== EXTRAIT DE PAGE ==
__________________________________________________

Quatre éventualités peuvent être envisagées : ou bien les problèmes dont discutent les Métaphysiciens sont des pseudo-problèmes dus à un mauvais emploi du langage; ou bien ce sont des problèmes qui transcendent actuellement nos moyens d'investigation, mais tels qu'on puisse concevoir des méthodes propres à les résoudre dans l'avenir ; ou bien ce sont des problèmes doués de sens, mais à jamais insolubles étant donné les limites de notre connaissance ; ou encore ce sont des assertions qui n'ont sens que pour les privilégiés de certaines expériences incommunicables à autrui, de soi-disant révélations sur l'authenticité et l'interprétation desquelles, faute de critères objectifs, on est incapable de s'entendre.
p. 211 : Invention de l’idée de progrès :
« Au XVIIe et au XVIIIe siècles, pour la première fois, l’humanité en Occident cesse de se tourner vers son passé en regrettant un paradis perdu, un âge d’or révolu, quelque Atlantide engloutie. Pour la première fois, elle regarde l’avenir avec confiance, et inverse la flèche du temps. »
p. 91 : « La meilleure définition qu’on ait donnée [des Lumières] est celle d’Emmanuel Kant dans un article mémorable de la Berlinische Monatschrift de 1784 intitulé Was ist Aufklärung ? : « Qu’est-ce que les Lumières ? C’est l’émancipation de l’homme de l’état de de tutelle dont il était lui-même responsable. Cet état de tutelle, dont il porte la responsabilité, procède, non du manque de raison, mais d’un manque de décision et de courage pour se servir de sa propre raison sans être dirigé par autrui. Sapere aude ! Aie le courage de te servir de ta propre raison, c’est la devise des Lumières. »

__________________________________________________

== DONNÉES FOURNIES ==

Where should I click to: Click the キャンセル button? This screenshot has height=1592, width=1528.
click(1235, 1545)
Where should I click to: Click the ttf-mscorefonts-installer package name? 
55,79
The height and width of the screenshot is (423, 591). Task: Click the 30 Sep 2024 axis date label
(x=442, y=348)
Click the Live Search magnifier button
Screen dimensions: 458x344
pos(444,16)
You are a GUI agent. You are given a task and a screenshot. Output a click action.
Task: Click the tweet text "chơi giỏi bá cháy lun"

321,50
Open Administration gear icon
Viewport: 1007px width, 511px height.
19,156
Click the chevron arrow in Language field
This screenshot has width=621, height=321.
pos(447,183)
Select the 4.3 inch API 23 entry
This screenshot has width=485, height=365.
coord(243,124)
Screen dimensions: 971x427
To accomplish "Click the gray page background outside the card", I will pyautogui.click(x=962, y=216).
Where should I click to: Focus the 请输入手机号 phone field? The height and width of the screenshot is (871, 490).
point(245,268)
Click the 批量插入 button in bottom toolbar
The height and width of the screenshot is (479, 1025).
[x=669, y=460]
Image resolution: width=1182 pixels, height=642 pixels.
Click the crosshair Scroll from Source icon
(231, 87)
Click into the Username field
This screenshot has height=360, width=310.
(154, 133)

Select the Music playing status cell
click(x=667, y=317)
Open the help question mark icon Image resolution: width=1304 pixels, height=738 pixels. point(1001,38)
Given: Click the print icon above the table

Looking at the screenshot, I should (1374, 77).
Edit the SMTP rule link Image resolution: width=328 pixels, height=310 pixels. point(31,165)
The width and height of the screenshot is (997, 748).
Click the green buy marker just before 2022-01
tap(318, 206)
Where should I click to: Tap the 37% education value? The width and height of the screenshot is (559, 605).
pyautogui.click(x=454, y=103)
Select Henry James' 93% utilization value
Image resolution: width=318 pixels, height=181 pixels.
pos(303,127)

__________________________________________________

== TRAVAIL DEMANDÉ ==
Dans l'extrait, pourquoi est-on incapable de s'entendre sur l'authenticité et l'interprétation des « soi-disant révélations » ? Répondez en une à trois phrases. Les données forment un ensemble à part, distinct de l'extrait.

== RÉSULTAT OBTENU ==
On ne peut s'entendre à leur sujet faute de critères objectifs. Ces assertions n'ont de sens que pour les privilégiés de certaines expériences incommunicables à autrui.